Selected excerpt
India Economy Thread

Now Mexico imposes 50% tariffs on India. Why the heck?​


India tariffs: The tariff hike, which will come into effect on January 1, 2026, will see duties up to 50% on Indian imports. Experts have called it a bid to appease Trump ahead of the next review of the US-Mexico-Canada trade agreement.

After the US's sky-high 50% tariffs on Indian imports, another country has opened a new front against New Delhi amid the raging global trade war. On Wednesday, Mexico's Senate approved tariffs up to 50% on a wide range of imports from India, China and several other Asian nations, Reuters reported. All of this seemingly to please Trump.

The tariff hike, which will come into effect on January 1, 2026, will see duties up to 50% on goods like autos, auto parts, textiles, plastics and steel from countries that don't have a trade deal with Mexico. This means countries like India, South Korea, China, Thailand, and Indonesia will be impacted.

The move is intended to generate $3.76 billion (about Rs 33,910 crore) in additional revenue next year.

WHY MEXICO IMPOSED TARIFFS?
The development comes at a time when Mexican President Claudia Sheinbaum looks to boost domestic production. However, analysts said the move was seemingly a bid to appease Trump before a review by Washington of the US-Mexico-Canada trade agreement (USMCA). The US is Mexico's largest trading partner.

The fresh tariff move comes after Mexico stepped up levies on Chinese goods earlier this year. However, Trump has continued to raise concerns and has continuously, over the past few months, railed against the Sheinbaum government.

Actions to take
(A) According to the article on Mexico's tariffs, how much additional revenue is the tariff hike intended to generate next year?
(B) For each statement, indicate whether it agrees with the article on Mexico's tariffs, and support each answer with the deciding words quoted from the article.
(i) The new tariffs take effect on January 1, 2026.
(ii) Mexico's lower house of Congress approved the tariffs.
(iii) The United States is Mexico's largest trading partner.
(C) Reproduce a passage of the article on Mexico's tariffs word for word, starting at "The move is" and ending at "largest trading partner.".

Data section

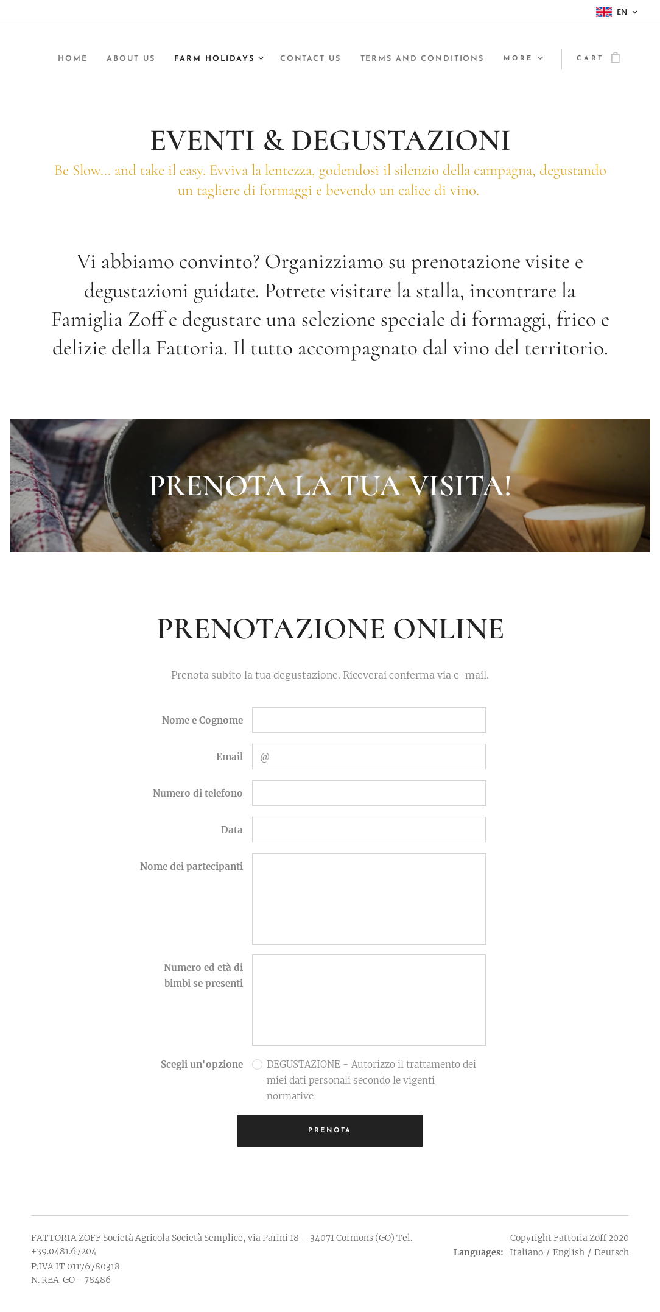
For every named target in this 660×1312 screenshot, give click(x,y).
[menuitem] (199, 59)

--

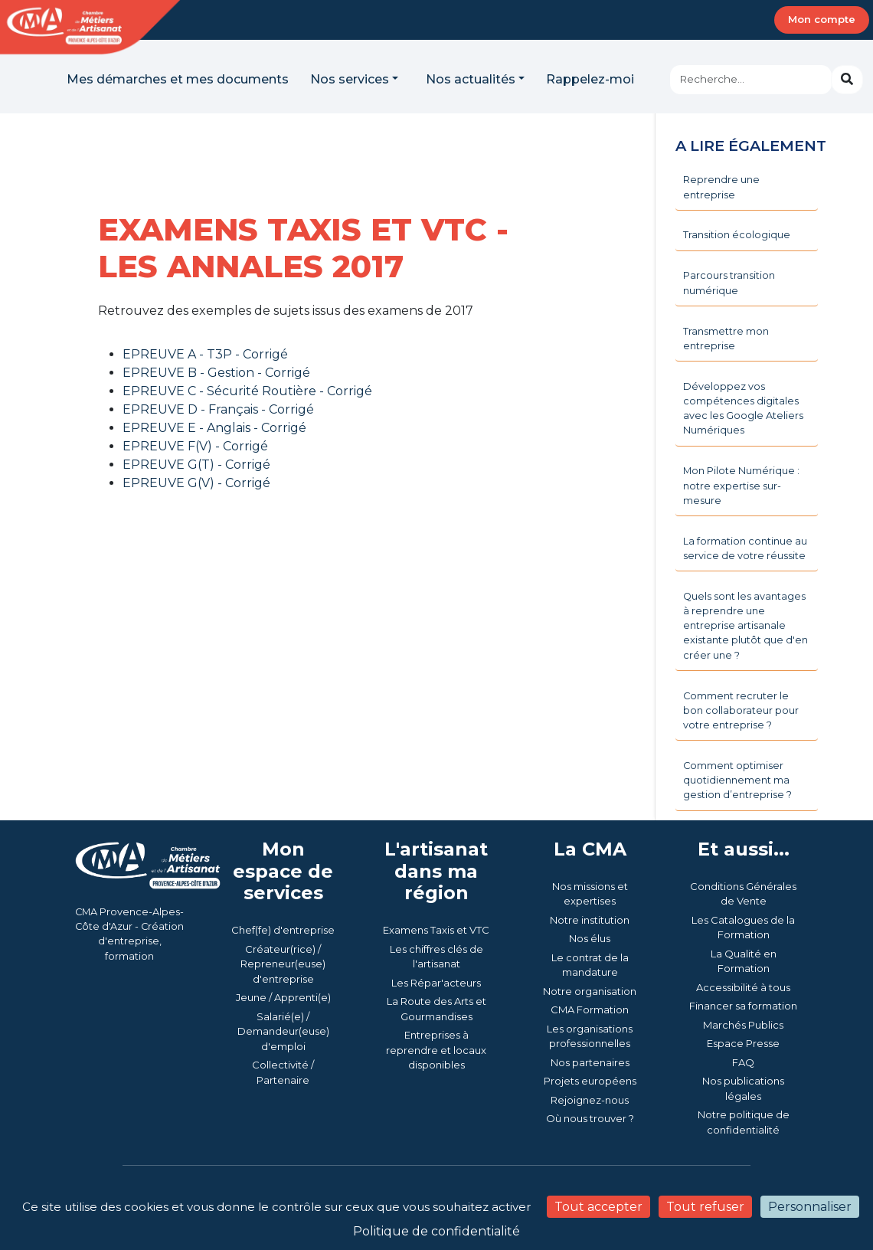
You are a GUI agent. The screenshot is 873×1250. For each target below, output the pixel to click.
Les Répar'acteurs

Answers to the exercises
(A) $3.76 billion (about Rs 33,910 crore).

(B)
(i) Yes: "The tariff hike, which will come into effect on January 1, 2026"
(ii) No: "Mexico's Senate approved tariffs up to 50% on a wide range of imports from India, China and several other Asian nations"
(iii) Yes: "The US is Mexico's largest trading partner."

(C)
The move is intended to generate $3.76 billion (about Rs 33,910 crore) in additional revenue next year.

WHY MEXICO IMPOSED TARIFFS?
The development comes at a time when Mexican President Claudia Sheinbaum looks to boost domestic production. However, analysts said the move was seemingly a bid to appease Trump before a review by Washington of the US-Mexico-Canada trade agreement (USMCA). The US is Mexico's largest trading partner.